:: GIVEN DATA ::

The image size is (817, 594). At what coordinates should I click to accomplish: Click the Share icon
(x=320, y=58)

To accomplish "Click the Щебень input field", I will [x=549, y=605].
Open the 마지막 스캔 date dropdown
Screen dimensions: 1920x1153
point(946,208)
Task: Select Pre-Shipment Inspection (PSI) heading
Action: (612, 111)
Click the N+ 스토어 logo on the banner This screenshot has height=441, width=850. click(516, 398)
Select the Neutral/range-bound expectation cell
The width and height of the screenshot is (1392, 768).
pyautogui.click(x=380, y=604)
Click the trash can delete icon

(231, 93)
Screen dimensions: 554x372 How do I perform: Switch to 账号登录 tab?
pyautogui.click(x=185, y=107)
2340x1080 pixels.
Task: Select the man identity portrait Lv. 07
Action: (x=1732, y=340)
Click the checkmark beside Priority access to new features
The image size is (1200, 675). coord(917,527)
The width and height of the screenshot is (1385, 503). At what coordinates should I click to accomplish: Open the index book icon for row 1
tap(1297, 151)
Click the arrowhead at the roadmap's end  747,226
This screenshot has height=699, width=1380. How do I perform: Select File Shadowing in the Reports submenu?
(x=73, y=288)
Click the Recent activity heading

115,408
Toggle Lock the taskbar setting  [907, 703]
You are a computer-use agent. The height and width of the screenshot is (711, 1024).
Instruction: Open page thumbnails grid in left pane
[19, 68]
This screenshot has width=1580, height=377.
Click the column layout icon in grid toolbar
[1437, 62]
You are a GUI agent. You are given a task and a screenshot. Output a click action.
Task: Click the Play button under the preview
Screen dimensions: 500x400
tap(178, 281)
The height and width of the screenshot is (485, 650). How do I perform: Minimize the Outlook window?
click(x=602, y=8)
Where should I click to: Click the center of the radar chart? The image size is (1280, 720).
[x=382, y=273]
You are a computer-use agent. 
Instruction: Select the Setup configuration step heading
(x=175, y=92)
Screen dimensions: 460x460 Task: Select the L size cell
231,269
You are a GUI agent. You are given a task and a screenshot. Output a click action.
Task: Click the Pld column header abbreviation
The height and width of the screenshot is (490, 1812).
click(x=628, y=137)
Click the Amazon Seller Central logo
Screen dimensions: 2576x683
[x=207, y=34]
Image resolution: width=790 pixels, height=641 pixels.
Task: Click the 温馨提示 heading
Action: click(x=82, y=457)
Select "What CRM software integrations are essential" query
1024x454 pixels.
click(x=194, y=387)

:::

▶ **WHAT THE TASK REQUIRES**
In the records above, how many lines hold the string "agent"? Give the number only.

▶ **SOLUTION**
4